(Dataset entries)
+++

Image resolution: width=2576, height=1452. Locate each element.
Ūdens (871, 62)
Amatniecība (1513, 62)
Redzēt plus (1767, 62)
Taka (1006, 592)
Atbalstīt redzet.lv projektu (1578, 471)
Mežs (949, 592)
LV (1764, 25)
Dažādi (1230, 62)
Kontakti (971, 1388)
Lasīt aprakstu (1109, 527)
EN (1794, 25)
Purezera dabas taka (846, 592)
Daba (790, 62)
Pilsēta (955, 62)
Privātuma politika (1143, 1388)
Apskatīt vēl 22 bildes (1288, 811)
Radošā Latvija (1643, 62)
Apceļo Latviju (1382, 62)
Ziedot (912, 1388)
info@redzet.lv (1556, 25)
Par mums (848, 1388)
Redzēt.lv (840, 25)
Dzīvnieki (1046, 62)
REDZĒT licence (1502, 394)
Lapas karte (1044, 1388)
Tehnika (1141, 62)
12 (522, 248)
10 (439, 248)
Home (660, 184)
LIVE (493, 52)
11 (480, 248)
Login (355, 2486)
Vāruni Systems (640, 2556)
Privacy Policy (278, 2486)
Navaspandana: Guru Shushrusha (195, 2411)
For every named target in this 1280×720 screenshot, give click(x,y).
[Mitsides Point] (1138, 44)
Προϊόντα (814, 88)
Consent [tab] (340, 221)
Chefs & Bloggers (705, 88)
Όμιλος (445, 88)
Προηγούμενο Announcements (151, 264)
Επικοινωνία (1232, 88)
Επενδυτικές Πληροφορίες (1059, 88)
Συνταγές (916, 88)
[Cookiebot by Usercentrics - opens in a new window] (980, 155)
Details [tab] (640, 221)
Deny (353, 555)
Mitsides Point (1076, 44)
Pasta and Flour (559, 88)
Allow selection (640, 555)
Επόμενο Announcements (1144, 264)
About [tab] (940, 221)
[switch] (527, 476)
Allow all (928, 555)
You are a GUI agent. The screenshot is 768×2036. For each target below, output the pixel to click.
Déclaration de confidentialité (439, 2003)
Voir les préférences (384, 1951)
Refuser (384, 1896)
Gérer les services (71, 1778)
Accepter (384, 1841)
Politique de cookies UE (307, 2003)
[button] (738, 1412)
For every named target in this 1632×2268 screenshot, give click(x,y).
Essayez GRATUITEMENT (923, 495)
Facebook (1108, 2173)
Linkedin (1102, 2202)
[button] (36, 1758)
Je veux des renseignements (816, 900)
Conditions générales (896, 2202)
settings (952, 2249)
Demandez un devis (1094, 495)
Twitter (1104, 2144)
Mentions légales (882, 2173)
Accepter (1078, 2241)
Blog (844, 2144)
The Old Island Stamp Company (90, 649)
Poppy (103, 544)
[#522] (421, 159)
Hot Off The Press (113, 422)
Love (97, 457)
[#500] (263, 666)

+++

Among these entries, how many lines include the string "give"? Reply with the number by itself.

== WRITTEN RESPONSE ==
2